Our tour guide, Darlene, was extremely knowledgable and it was very interesting to hear the stories of how the church came to be and learn the history of many of the artifacts as well as the symbolism and meaning behind the icons and art work that flank the sanctuary. It seemed as though every image and statue was created, selected or given for a very specific purpose or with symbolic reasoning. It was very interesting, but I highly recommend the short guided tour as I would never have learned what I did without Darlene’s expertise and passion for what she does.

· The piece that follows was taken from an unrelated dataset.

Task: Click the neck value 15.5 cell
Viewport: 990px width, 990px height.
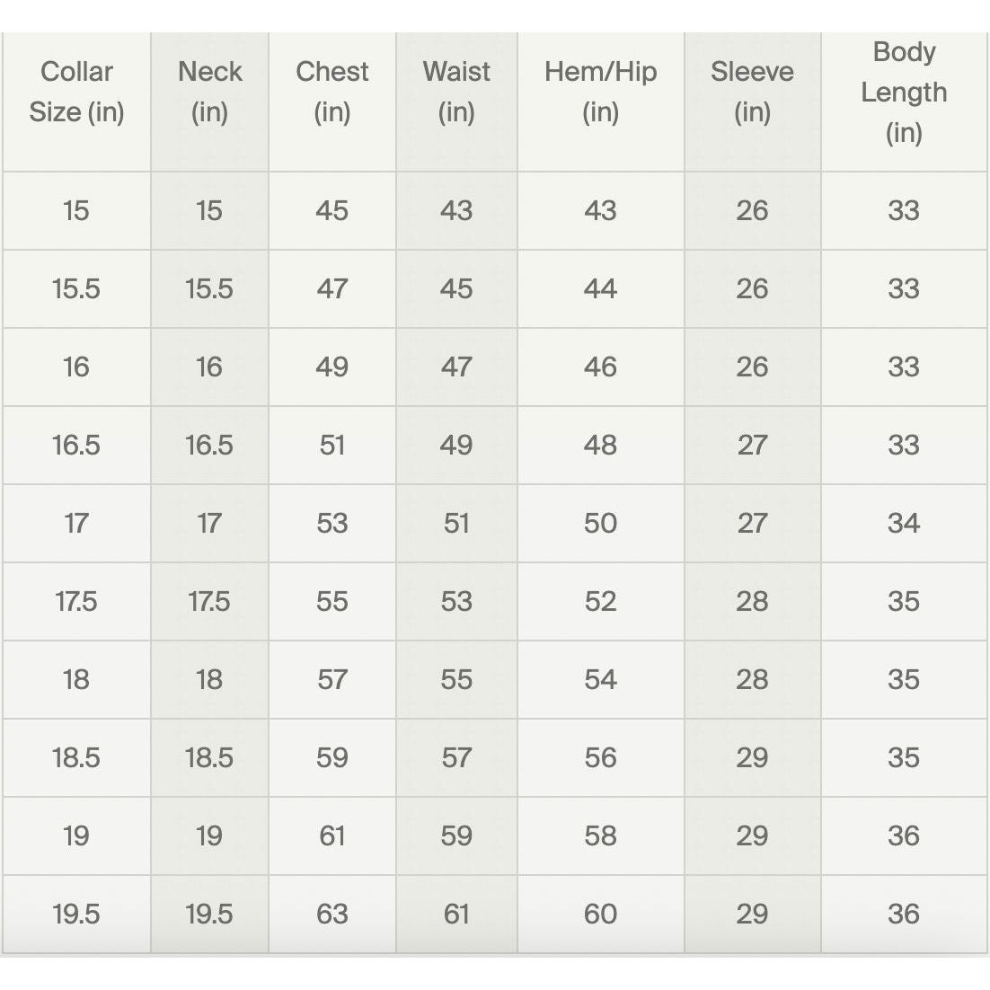Action: coord(209,288)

Although I’m sharing a few pictures, mine totally fail in comparison to the amazing photos taken by Winnipeg photographer Ken Yuel. You absolutely need to click the link to check-out his pictures of Manitoba’s “prairie cathedral”.

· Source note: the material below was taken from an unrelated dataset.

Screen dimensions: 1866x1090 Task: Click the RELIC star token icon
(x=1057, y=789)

There is much written about Father Ruh, as he was responsible for designing many churches across Canada in the early 1900’s. It is believed that over 40 of those churches remain as a part of his legacy today.

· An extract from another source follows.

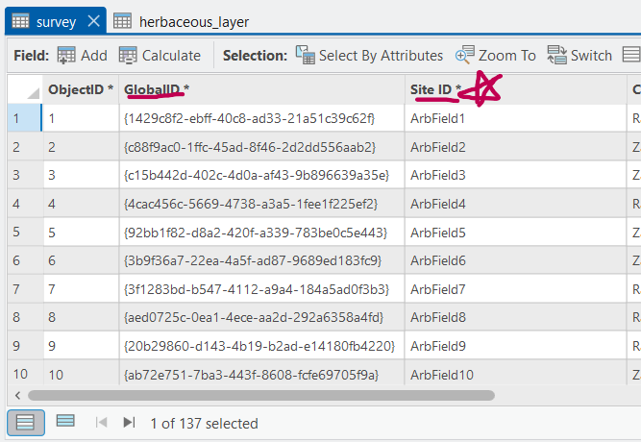Viewport: 641px width, 442px height.
Task: Zoom To the selected records
Action: tap(496, 56)
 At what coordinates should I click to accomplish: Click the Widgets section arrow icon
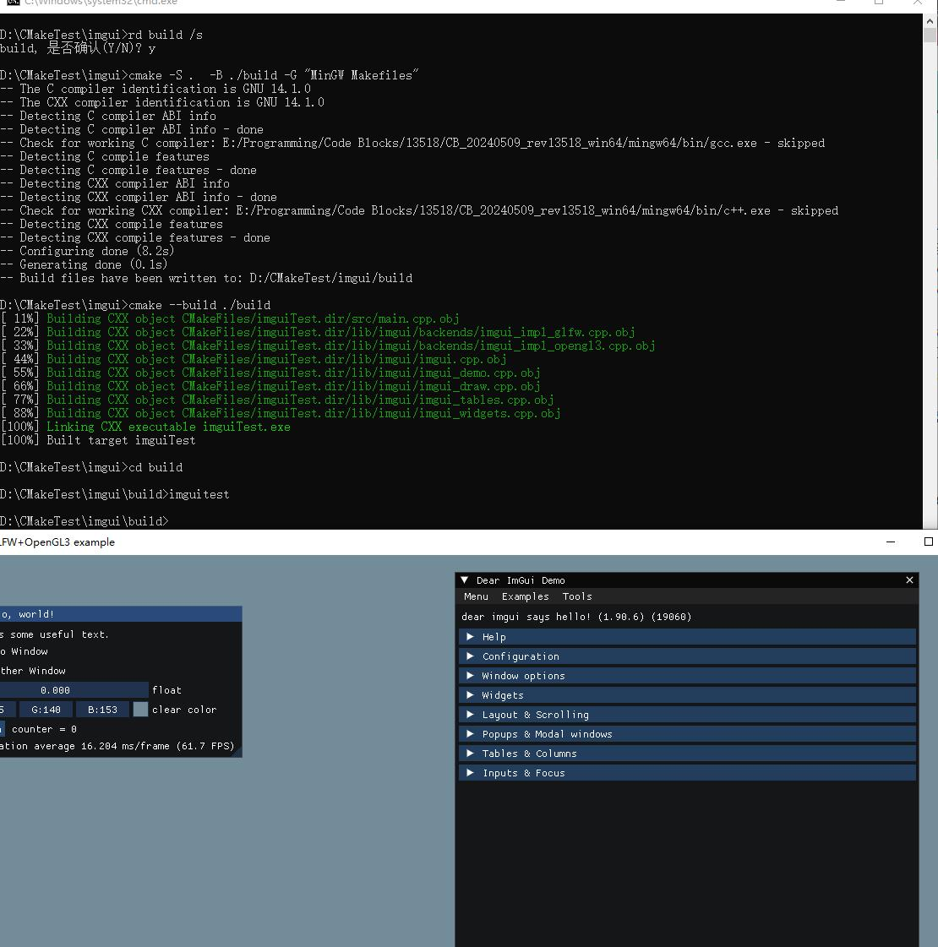(471, 694)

Shortly after the completion of the church, Father Ruh embarked on a new dream. He envisioned creating a place of worship similar to that of Our Lady of Lourdes shrine that is located in Lourdes, France. It is considered to be one of the most popular Catholic pilgrimage sites in the world and it was Father Ruh’s dream to create something similar right here in Manitoba. The grotto that was created on the grounds of the Immaculate Conception Church is very large and has a somewhat medieval look. Although the structure is still very impressive, one couldn’t help but notice the deteriorating condition of the faux stone.
The Immaculate Conception Ukrainian Catholic Church and Grotto of Our Lady of Lourdes are really a testament to Father Ruh and the dedicated volunteers in his parish who joined together in this labour of love. Upon close inspection, you can see the little imperfections in some of the work, but when looked upon as a whole I am truly moved by how they pulled together to accomplish this wondrous place of worship. It is truly mind boggling to think of all of the effort that went into to the planning, building and finishing of this project. It is totally worth the drive to see this for yourself.
Time was running short, but we couldn’t help but take a quick detour and stop at Pineridge Hollow on our way home. We didn’t have time to eat, but I know their reputation speaks for itself. The restaurant boasts fresh Manitoba grown food and the atmosphere is second to none. The grounds are beautiful and the store has “my taste” stamped all over it. I absolutely love all of the unique gift ideas, furniture and accessories. If you are looking for a great meal and an awesome shopping experience, Pineridge Hollow is a must stop!
We had a wonderful afternoon and all of this was less than 40 minutes from the city. If you decide to do the Cooks Creek Adventure, be sure to check the websites for hours of operation. I do believe the church is only open on weekends. Enjoy!